» Activity
Repeat exactly, and only, the lines running from the one that holds "How do I perform: Click the green" to the end of the records.

==== Dataset content ====

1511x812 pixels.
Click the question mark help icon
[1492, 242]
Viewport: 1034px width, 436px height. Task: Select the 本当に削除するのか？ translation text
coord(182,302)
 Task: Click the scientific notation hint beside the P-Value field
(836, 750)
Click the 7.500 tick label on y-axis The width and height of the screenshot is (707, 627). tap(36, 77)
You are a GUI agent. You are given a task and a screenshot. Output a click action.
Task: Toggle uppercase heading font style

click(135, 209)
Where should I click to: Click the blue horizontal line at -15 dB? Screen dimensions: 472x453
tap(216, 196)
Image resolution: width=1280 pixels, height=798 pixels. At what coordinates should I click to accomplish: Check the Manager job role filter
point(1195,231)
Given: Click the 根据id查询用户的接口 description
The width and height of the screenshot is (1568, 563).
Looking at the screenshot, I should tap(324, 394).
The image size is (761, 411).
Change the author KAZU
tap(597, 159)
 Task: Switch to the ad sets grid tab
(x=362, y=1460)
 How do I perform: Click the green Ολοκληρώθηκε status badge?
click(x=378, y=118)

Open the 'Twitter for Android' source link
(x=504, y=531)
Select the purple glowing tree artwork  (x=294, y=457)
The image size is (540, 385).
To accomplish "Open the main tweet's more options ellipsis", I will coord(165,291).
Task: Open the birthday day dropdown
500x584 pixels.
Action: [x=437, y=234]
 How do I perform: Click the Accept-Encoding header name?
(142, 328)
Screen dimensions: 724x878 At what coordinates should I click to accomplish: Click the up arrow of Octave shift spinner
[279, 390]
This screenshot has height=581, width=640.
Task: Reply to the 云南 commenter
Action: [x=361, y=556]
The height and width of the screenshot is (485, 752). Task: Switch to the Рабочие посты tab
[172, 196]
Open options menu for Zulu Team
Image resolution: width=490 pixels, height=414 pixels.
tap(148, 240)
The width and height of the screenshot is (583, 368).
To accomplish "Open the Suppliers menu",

====

» Completed exercise
 How do I perform: Click the green Ολοκληρώθηκε status badge?
click(x=378, y=118)

Open the 'Twitter for Android' source link
(x=504, y=531)
Select the purple glowing tree artwork  (x=294, y=457)
The image size is (540, 385).
To accomplish "Open the main tweet's more options ellipsis", I will coord(165,291).
Task: Open the birthday day dropdown
500x584 pixels.
Action: [x=437, y=234]
 How do I perform: Click the Accept-Encoding header name?
(142, 328)
Screen dimensions: 724x878 At what coordinates should I click to accomplish: Click the up arrow of Octave shift spinner
[279, 390]
This screenshot has height=581, width=640.
Task: Reply to the 云南 commenter
Action: [x=361, y=556]
The height and width of the screenshot is (485, 752). Task: Switch to the Рабочие посты tab
[172, 196]
Open options menu for Zulu Team
Image resolution: width=490 pixels, height=414 pixels.
tap(148, 240)
The width and height of the screenshot is (583, 368).
To accomplish "Open the Suppliers menu",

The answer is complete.